[Recorded data]

------------------------------

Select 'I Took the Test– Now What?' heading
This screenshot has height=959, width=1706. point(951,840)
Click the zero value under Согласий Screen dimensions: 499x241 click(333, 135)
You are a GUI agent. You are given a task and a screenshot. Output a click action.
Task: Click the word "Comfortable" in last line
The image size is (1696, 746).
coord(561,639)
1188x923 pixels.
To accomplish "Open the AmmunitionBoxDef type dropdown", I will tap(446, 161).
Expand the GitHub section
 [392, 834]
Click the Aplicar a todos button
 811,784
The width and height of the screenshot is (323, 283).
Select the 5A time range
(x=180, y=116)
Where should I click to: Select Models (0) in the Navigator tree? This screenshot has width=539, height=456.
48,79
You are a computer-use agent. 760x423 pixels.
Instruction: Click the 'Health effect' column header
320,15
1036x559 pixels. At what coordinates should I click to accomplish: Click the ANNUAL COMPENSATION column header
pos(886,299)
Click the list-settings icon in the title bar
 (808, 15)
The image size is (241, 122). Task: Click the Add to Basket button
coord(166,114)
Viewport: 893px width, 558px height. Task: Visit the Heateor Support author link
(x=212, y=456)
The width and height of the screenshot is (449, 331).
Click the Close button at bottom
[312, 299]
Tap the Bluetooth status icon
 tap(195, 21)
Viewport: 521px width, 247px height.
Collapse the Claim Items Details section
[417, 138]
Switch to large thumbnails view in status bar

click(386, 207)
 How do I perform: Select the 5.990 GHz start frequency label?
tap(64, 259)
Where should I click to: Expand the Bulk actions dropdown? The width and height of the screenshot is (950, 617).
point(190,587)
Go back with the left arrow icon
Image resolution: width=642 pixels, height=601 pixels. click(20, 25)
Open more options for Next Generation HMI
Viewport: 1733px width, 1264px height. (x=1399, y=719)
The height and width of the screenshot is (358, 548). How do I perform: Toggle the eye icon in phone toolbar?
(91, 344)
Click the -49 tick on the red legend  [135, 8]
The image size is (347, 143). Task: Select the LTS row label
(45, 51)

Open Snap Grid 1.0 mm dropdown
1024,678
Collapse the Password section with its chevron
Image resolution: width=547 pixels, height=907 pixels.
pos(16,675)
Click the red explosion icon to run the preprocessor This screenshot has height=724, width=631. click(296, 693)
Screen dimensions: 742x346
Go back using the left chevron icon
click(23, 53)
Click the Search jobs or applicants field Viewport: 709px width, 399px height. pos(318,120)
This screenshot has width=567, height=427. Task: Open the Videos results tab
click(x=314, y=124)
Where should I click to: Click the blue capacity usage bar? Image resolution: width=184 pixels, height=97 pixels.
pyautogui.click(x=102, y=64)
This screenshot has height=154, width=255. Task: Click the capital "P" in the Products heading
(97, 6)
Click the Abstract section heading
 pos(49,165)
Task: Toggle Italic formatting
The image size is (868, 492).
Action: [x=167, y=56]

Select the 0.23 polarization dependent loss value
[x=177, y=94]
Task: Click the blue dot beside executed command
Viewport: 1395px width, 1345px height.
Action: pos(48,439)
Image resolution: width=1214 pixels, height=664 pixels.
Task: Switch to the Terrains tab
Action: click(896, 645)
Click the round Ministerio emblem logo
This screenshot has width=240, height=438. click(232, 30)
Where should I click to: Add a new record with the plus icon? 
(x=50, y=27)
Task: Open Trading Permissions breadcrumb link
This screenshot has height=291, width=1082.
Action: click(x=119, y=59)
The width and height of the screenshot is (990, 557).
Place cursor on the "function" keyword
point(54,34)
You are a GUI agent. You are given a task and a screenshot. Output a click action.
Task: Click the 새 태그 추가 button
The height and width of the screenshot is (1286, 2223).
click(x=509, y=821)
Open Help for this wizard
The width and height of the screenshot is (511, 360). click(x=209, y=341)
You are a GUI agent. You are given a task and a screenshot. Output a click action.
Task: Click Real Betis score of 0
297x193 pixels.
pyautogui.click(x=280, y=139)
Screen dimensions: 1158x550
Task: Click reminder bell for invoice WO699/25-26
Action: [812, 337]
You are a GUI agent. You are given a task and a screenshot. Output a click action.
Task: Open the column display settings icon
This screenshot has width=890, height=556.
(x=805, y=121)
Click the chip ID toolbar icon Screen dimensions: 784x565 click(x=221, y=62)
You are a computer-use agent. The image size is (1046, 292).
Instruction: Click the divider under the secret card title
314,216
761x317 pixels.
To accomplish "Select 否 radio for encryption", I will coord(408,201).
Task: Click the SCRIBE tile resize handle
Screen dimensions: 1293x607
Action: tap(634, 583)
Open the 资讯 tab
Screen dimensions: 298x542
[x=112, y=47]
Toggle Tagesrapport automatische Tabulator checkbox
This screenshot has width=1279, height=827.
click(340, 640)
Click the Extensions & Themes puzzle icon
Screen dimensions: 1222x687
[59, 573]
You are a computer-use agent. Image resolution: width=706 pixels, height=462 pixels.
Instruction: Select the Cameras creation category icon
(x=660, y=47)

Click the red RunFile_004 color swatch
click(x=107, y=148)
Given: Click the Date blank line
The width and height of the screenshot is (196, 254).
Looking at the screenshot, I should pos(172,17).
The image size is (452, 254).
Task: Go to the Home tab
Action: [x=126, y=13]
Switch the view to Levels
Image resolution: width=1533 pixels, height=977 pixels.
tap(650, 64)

------------------------------

Short exercise:
Copy every line of the entries above verbatim.

Exercise output:
Select 'I Took the Test– Now What?' heading
This screenshot has height=959, width=1706. point(951,840)
Click the zero value under Согласий Screen dimensions: 499x241 click(333, 135)
You are a GUI agent. You are given a task and a screenshot. Output a click action.
Task: Click the word "Comfortable" in last line
The image size is (1696, 746).
coord(561,639)
1188x923 pixels.
To accomplish "Open the AmmunitionBoxDef type dropdown", I will tap(446, 161).
Expand the GitHub section
 [392, 834]
Click the Aplicar a todos button
 811,784
The width and height of the screenshot is (323, 283).
Select the 5A time range
(x=180, y=116)
Where should I click to: Select Models (0) in the Navigator tree? This screenshot has width=539, height=456.
48,79
You are a computer-use agent. 760x423 pixels.
Instruction: Click the 'Health effect' column header
320,15
1036x559 pixels. At what coordinates should I click to accomplish: Click the ANNUAL COMPENSATION column header
pos(886,299)
Click the list-settings icon in the title bar
 (808, 15)
The image size is (241, 122). Task: Click the Add to Basket button
coord(166,114)
Viewport: 893px width, 558px height. Task: Visit the Heateor Support author link
(x=212, y=456)
The width and height of the screenshot is (449, 331).
Click the Close button at bottom
[312, 299]
Tap the Bluetooth status icon
 tap(195, 21)
Viewport: 521px width, 247px height.
Collapse the Claim Items Details section
[417, 138]
Switch to large thumbnails view in status bar

click(386, 207)
 How do I perform: Select the 5.990 GHz start frequency label?
tap(64, 259)
Where should I click to: Expand the Bulk actions dropdown? The width and height of the screenshot is (950, 617).
point(190,587)
Go back with the left arrow icon
Image resolution: width=642 pixels, height=601 pixels. click(20, 25)
Open more options for Next Generation HMI
Viewport: 1733px width, 1264px height. (x=1399, y=719)
The height and width of the screenshot is (358, 548). How do I perform: Toggle the eye icon in phone toolbar?
(91, 344)
Click the -49 tick on the red legend  [135, 8]
The image size is (347, 143). Task: Select the LTS row label
(45, 51)

Open Snap Grid 1.0 mm dropdown
1024,678
Collapse the Password section with its chevron
Image resolution: width=547 pixels, height=907 pixels.
pos(16,675)
Click the red explosion icon to run the preprocessor This screenshot has height=724, width=631. click(296, 693)
Screen dimensions: 742x346
Go back using the left chevron icon
click(23, 53)
Click the Search jobs or applicants field Viewport: 709px width, 399px height. pos(318,120)
This screenshot has width=567, height=427. Task: Open the Videos results tab
click(x=314, y=124)
Where should I click to: Click the blue capacity usage bar? Image resolution: width=184 pixels, height=97 pixels.
pyautogui.click(x=102, y=64)
This screenshot has height=154, width=255. Task: Click the capital "P" in the Products heading
(97, 6)
Click the Abstract section heading
 pos(49,165)
Task: Toggle Italic formatting
The image size is (868, 492).
Action: [x=167, y=56]

Select the 0.23 polarization dependent loss value
[x=177, y=94]
Task: Click the blue dot beside executed command
Viewport: 1395px width, 1345px height.
Action: pos(48,439)
Image resolution: width=1214 pixels, height=664 pixels.
Task: Switch to the Terrains tab
Action: click(896, 645)
Click the round Ministerio emblem logo
This screenshot has width=240, height=438. click(232, 30)
Where should I click to: Add a new record with the plus icon? 
(x=50, y=27)
Task: Open Trading Permissions breadcrumb link
This screenshot has height=291, width=1082.
Action: click(x=119, y=59)
The width and height of the screenshot is (990, 557).
Place cursor on the "function" keyword
point(54,34)
You are a GUI agent. You are given a task and a screenshot. Output a click action.
Task: Click the 새 태그 추가 button
The height and width of the screenshot is (1286, 2223).
click(x=509, y=821)
Open Help for this wizard
The width and height of the screenshot is (511, 360). click(x=209, y=341)
You are a GUI agent. You are given a task and a screenshot. Output a click action.
Task: Click Real Betis score of 0
297x193 pixels.
pyautogui.click(x=280, y=139)
Screen dimensions: 1158x550
Task: Click reminder bell for invoice WO699/25-26
Action: [812, 337]
You are a GUI agent. You are given a task and a screenshot. Output a click action.
Task: Open the column display settings icon
This screenshot has width=890, height=556.
(x=805, y=121)
Click the chip ID toolbar icon Screen dimensions: 784x565 click(x=221, y=62)
You are a computer-use agent. The image size is (1046, 292).
Instruction: Click the divider under the secret card title
314,216
761x317 pixels.
To accomplish "Select 否 radio for encryption", I will coord(408,201).
Task: Click the SCRIBE tile resize handle
Screen dimensions: 1293x607
Action: tap(634, 583)
Open the 资讯 tab
Screen dimensions: 298x542
[x=112, y=47]
Toggle Tagesrapport automatische Tabulator checkbox
This screenshot has width=1279, height=827.
click(340, 640)
Click the Extensions & Themes puzzle icon
Screen dimensions: 1222x687
[59, 573]
You are a computer-use agent. Image resolution: width=706 pixels, height=462 pixels.
Instruction: Select the Cameras creation category icon
(x=660, y=47)

Click the red RunFile_004 color swatch
click(x=107, y=148)
Given: Click the Date blank line
The width and height of the screenshot is (196, 254).
Looking at the screenshot, I should pos(172,17).
The image size is (452, 254).
Task: Go to the Home tab
Action: [x=126, y=13]
Switch the view to Levels
Image resolution: width=1533 pixels, height=977 pixels.
tap(650, 64)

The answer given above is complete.